List of tasks
[1] Please answer these questions on the passage about human and AI bias:
(a) What percentage of the arrays did the level 2 human participants characterize as more sad?
(b) What percentage of the arrays did the AI algorithm characterize as more sad?
(c) According to the final paragraph, which two factors do humans base their judgements on that go beyond the training session?
[2] Carry on the passage about human and AI bias, starting right after its last sentence.

Passage for review

....................

Participants characterized the arrays as more sad 54.8% of the time, which is more than would be expected by chance (permutation test against 50%: P = 0.007; d = 0.41; 95% CImore sad = 52 to 58%). Critically, this result did not differ from that of level 1 human participants (permutation test level 1 humans versus level 2 humans: P = 0.43; d = 0.11; 95% CI = −0.02 to 0.06; Fig. 1e), but was significantly lower than for the AI algorithm, which characterized 65.13% of the arrays as more sad (permutation test level 2 humans against level 2 AI: P < 0.001; d = 0.86; 95% CI = −0.07 to −0.013; Fig. 1e). This difference was unlikely to have been driven by variations in training sample sizes, as the effect was observed even when AI and human participants were trained on identical datasets (Supplementary Experiment 2). Furthermore, the results were generalized to a different training method, in which participants were incentivized to actively predict the responses of other participants (Supplementary Experiment 3).
In conclusion, unlike the AI, human bias was not amplified after being trained on biased human data. This is not surprising, as the level of bias participants in level 2 naturally exhibit is probably the same as the one they were trained on. Moreover, unlike AI systems, humans base their judgements on factors that go beyond the training session, such as previous experiences and expectations.

....................

Data segment
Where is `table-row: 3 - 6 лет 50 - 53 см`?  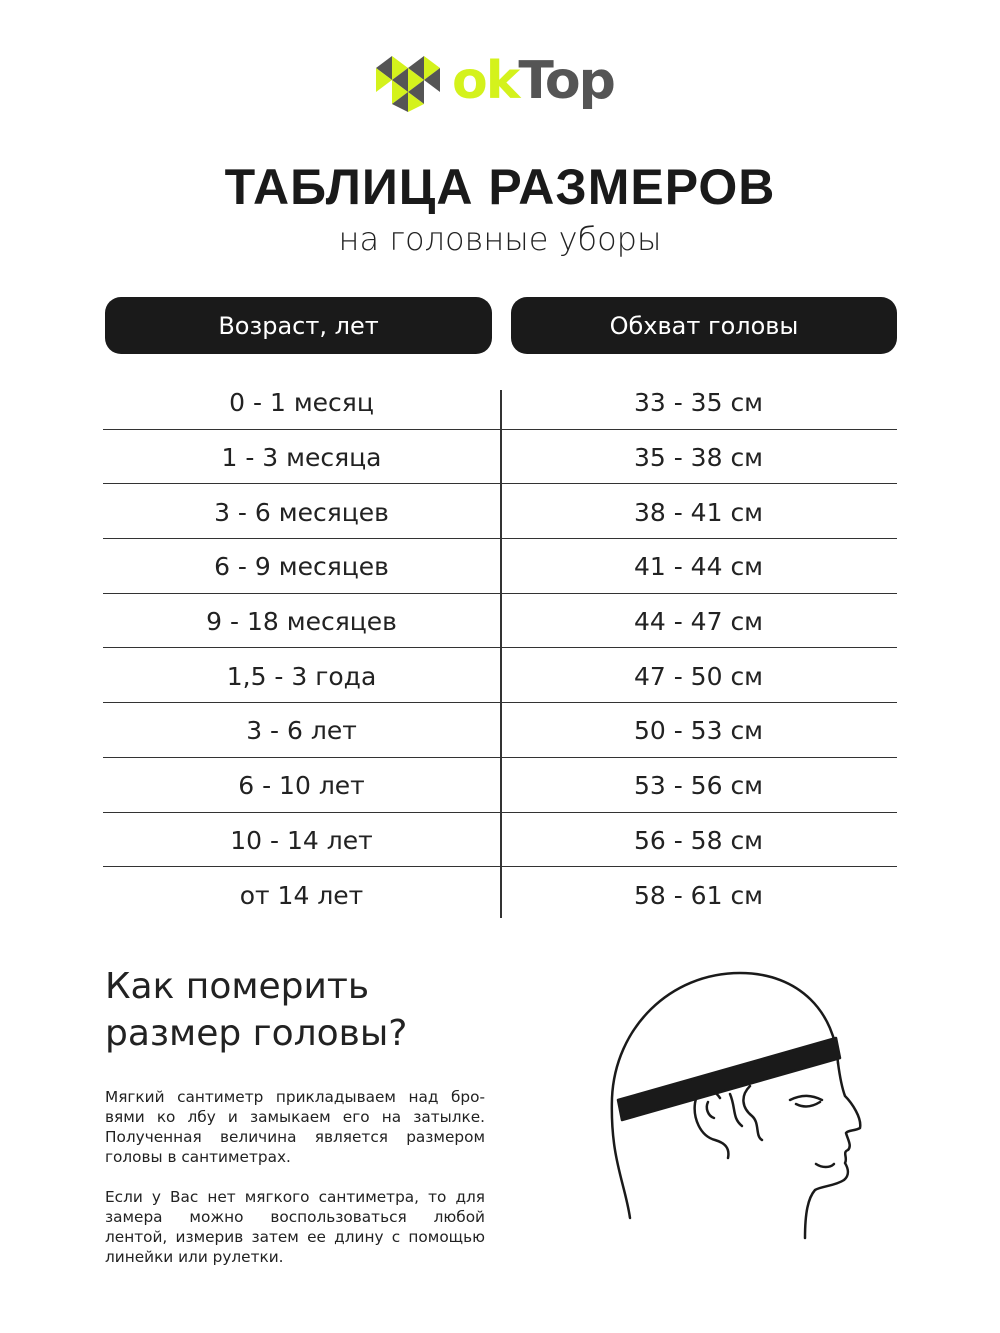 table-row: 3 - 6 лет 50 - 53 см is located at coordinates (500, 730).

....................

Responses in order
[1]
(a) 54.8%
(b) 65.13%
(c) Previous experiences and expectations.

[2]
Human–human interaction does not increase bias
Next, we exposed a new pool of participants (n = 50) to the judgements of humans from level 2. The task and analysis were identical to those described for level 3 of the human–AI interaction (except, of course, participants were interacting with humans, which they were made aware of; Fig. 1b).
Before being exposed to the other human’s response, participants completed five baseline blocks. As in levels 1 and 3 (human–AI interaction), participants showed a significant bias during the first block (Mblock 1 = 53.67%) which disappeared over time (Mblocks 2–5 = 49.87%; permutation test for the first baseline block against the rest of the baseline blocks: P = 0.007; d = 0.40; 95% CI = 0.01 to 0.06).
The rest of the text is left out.